BLS and consumer price index: Inflation is real, and it's spectacular

“These are staggering numbers,” CNBC’s Rick Santelli, and while the direction was expected, the amplitude was very much a surprise. The Bureau of Labor Statistics reported an 0.8% jump in the Consumer Price Index for April, an annualized increase of 4.2%, far above expectations.

As Santelli explains, we’re comparing year-on-year from the first full month of COVID-19 shutdowns, so some upward pressure is normal under the circumstances. However, this looks more like actual inflation:

U.S. consumer prices surged in April as the economic recovery picked up, reflecting surging demand as the pandemic eased and higher prices due to supply bottlenecks.

The Labor Department reported its consumer-price index jumped 4.2% in April from a year earlier, up from 2.6% for the year ended in March. That is the highest 12-month level since the summer of 2008. Consumer prices increased a seasonally adjusted 0.8% in April from March. The index measures what consumers pay for goods and services, including clothes, groceries, restaurant meals, recreational activities and vehicles.

Higher prices for used autos surged 10% in April compared with the prior month—the largest monthly increase on record. That accounted for more than a third of the increase, the Labor Department said.

The so-called core price index, which excludes the often-volatile categories of food and energy, climbed 3% in April from a year before.

NBC also cited supply issues while noting an even more stark record broken:

Consumer prices for the month of April rose the most since September 1981, an indication of soaring demand dovetailing with continued supply chain interruptions, according to the latest monthly data released Wednesday by the Bureau of Labor Statistics.

Surging demand? Definitely true, especially as compared to April 2020 for obvious reasons. Supply bottlenecks? Also true, as anyone who has done any grocery shopping knows. But that’s hardly the whole story, and the Wall Street Journal of all institution knows it. None of that explains why auto sales went up 10% over March.

However, all of the helicopter cash being dumped into the economy explains that, and more. The federal government and its continued stimulus spending and bailout programs have induced a “sugar high” of consumption. Even under normal circumstances, that would put upward pressure on prices as demand rises. Doing so while experiencing supply bottlenecks amplifies that effect. And the mass printing of money — as Congress essentially has asked the Federal Reserve to do with these unfunded multi-trillion-dollar packages — has its own inflationary impacts.

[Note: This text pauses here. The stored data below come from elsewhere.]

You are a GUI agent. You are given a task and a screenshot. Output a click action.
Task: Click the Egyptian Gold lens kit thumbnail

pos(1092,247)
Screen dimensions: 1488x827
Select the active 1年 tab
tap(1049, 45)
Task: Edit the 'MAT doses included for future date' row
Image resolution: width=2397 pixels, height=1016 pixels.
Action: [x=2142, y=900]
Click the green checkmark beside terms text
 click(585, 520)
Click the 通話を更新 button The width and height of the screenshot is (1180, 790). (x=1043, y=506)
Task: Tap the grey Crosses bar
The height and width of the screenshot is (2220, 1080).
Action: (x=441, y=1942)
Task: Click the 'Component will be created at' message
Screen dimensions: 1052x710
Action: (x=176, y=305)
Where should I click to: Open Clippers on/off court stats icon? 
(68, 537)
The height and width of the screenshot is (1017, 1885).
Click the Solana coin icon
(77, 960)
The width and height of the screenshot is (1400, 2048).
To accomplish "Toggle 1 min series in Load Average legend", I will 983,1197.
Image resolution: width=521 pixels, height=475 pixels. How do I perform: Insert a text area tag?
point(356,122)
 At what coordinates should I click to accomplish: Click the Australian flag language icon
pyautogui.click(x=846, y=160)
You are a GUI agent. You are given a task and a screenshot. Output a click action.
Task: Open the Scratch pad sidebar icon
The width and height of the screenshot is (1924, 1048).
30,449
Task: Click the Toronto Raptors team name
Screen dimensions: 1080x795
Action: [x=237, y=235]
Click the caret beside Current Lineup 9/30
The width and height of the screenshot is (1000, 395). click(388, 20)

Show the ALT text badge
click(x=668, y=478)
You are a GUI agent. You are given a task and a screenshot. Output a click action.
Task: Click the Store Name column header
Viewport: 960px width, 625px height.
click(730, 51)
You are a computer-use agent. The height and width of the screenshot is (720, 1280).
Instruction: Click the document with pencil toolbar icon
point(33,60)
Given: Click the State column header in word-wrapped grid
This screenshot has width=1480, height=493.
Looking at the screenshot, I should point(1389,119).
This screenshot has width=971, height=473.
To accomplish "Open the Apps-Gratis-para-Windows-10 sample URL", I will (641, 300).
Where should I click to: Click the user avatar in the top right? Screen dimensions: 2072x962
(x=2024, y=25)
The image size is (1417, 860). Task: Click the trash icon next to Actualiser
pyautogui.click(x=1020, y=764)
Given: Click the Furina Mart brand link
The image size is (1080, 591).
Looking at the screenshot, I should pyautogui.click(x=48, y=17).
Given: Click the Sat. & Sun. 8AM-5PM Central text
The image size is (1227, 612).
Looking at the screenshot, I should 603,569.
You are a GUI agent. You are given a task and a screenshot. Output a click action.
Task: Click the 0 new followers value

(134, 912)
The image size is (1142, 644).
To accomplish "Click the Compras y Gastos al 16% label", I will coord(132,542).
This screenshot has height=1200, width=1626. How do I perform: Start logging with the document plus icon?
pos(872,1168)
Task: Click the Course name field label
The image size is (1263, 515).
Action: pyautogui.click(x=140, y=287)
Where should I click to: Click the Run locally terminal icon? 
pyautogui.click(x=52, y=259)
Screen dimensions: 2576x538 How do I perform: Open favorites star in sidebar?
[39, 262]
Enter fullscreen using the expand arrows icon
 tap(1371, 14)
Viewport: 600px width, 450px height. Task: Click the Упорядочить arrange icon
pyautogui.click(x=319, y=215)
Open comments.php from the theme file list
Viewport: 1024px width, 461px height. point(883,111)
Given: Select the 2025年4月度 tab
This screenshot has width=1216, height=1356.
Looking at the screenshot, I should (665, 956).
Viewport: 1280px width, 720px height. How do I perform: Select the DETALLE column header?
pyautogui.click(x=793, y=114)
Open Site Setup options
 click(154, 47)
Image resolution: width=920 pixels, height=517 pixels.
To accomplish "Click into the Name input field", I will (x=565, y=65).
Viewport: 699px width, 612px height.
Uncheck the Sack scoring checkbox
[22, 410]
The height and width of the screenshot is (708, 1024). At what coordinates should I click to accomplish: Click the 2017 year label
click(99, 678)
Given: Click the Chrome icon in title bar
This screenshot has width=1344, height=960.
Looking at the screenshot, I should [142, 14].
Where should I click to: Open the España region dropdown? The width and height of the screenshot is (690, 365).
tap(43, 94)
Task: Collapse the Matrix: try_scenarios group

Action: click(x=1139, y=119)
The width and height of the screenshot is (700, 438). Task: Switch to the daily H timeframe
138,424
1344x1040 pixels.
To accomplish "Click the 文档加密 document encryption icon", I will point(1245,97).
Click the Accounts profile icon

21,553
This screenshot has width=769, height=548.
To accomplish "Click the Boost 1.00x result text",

Politico’s Ben Smith sent up a warning flare even before the CPI report came out this morning:

Markets flash inflation warnings — The Fed doesn’t see it. The White House isn’t worried about it at all. But markets are clearly freaking out a bit about the prospect for higher gas prices, a potential sustained labor crunch and continued wide open fiscal and monetary policy to create an inflation shock.

The Dow tanked around 500 points Tuesday, not a huge deal at only 1.4 percent. But it came after another down day with other indices also dropping in the last several sessions. The risk of sharply higher inflation cutting into the economic recovery remains among the biggest risks facing President Joe Biden’s White House.

Via Brian Price, Head of Investment Management for Commonwealth Financial Network: “Given that equity markets are still in shouting distance of all-time highs it is not surprising to see investors hit pause and evaluate the various catalysts for the next move higher in stock prices. For the time being I think that investors may remain on edge until there is more certainty from Washington regarding fiscal policy.”

So what’s next? Higher interest rates, if not now then very soon, NBC surmises:

The Federal Reserve has kept interest rates at rock bottom lows, but were inflation to rise above its current 2 percent target, central bank officials could vote to increase its benchmark borrowing rate. That would mean a higher cost of lending, raising prices on everything from car loans to mortgages, during a time when both affordable cars and houses are in shorter supply. That could threaten to trip up the nation’s economic recovery.

Indeed. This is why some economists warned about the passage of a third massive relief/stimulus bill in March without seeing how the second package played out. The late December bill’s spending hadn’t yet fully rolled out before Congress and Joe Biden demanded an addition two trillion off-the-books dollars. The risk of inflation eating at the recovery was obvious, but the politics of the giveaway was just too attractive in the short term to resist, even among some Republicans.

Investors are correct to be worried too, as Price told Smith. The Biden administration doesn’t have a fiscal-policy strategy, much like they don’t have a border-control policy or a plan on global vaccine distribution. Biden and his team have been entirely reactive, either relying on plans laid out by the previous administration or simply flailing otherwise. The Fed will have to act to bring inflation under control, especially with Biden pushing other massive spending packages using money that simply doesn’t exist.